Mergeți direct la conținut

Migrant Storytelling about Home and Belonging as a Transformative Tool

Between May and August 2025, creative workshops in Madrid, Glasgow, and Johannesburg brought together forcibly displaced people who settled in these three cities, over the age of eighteen, and from a diverse range of nationalities.

Participants used different artistic methods to reflect on “home” and “belonging” as both physical spaces and emotional experiences, expressing the trauma of displacement and the resilience of rebuilding.

The project results in the eBook Home as Story, Stories of Home: Transformations of Belonging, showcasing 60 participant-created artworks from the workshops. This artistic compilation sparks transnational dialogue, counters stereotypes, and interprets migration as a shared, deeply human experience.

Learn more about the project

Main Beneficiaries & Social Impact

Main Beneficiaries

Over the course of three to four workshops in Madrid, Glasgow, and Johannesburg, a total of 30 individuals from diverse nationalities contributed their voices and artworks. Each work becomes a bridge, connecting memory, identity, and belonging, while challenging the dehumanizing narratives that frequently dominate public discourse.

This eBook is designed for a wide range audience. By presenting first-hand artistic narratives by displaced people, it aims to foster understanding and empathy, challenge stereotypes, and provide nuanced insights into the realities of migration.

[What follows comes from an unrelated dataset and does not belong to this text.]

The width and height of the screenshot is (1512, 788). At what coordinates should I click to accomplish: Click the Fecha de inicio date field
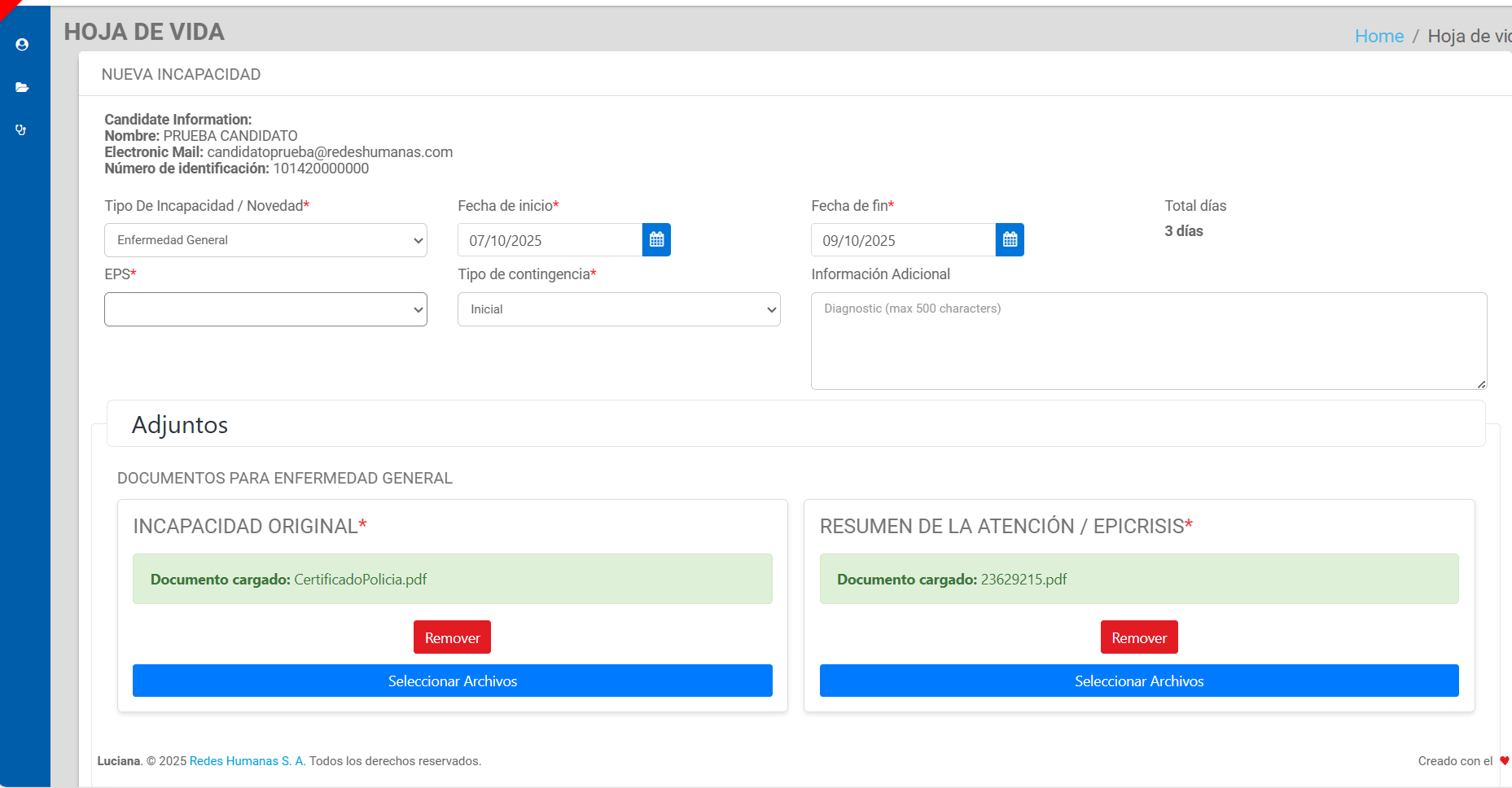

Thus, it serves as a resource for those involved in designing policies, programs, or educational initiatives, offering evidence-based perspectives that highlight the voices and experiences of displaced communities.

Social Impact

The project challenges dehumanized and stereotypical portrayals of displaced people by centering their first-hand narratives. Participants reclaim their stories by speaking in the first person, becoming co-creators of knowledge rather than passive subjects.

Creative workshops functioned as both artistic and safe spaces, fostering trust, dialogue, and peer support while enabling participants to reflect on migration, home, and belonging. By amplifying displaced people’s perspectives, the project dignifies their experiences, counters marginalization, and promotes broader understanding of migration, while supporting participants’ emotional well-being.

The project also strengthens collaboration between universities and non-academic partners, demonstrating how participatory art and storytelling can empower displaced people, amplify marginalized voices, and foster more inclusive societies.

Value of our project:

  • Deepen intersectoral networks.
  • Enhance narrative and transmedia platforms as strategic means of communication and convey alternative viewpoints
  • Establish knowledge co-creating teams involving associated academic and non-academic partners from three different countries
  • Address global problems, such as the forced displacement of people, as an international issue
  • Boost civic engagement beyond national borders
  • Bringing to light the importance of universities' commitment and responsibility to collaborate with non-academic organizations

Core Methodology

The project uses a participatory arts-based and storytelling methodology that places the voices and creative expressions of forcibly displaced people at the centre. The approach is trauma-informed, collaborative, and inclusive, involving researchers, community organizations, and art-therapy practitioners to ensure safe spaces and ethical participation. The project combines creative co-production, multilingual expression, and cross-cultural dialogue.

Events in the Project

Event Name

Date(s)

Location

Description (purpose, audience)

Workshop at "Glasgow Open Doors Festival"

19-09-2025

Glasgow Open Door Festival (Glasgow)

Share the artistic material produced in the workshops with the public.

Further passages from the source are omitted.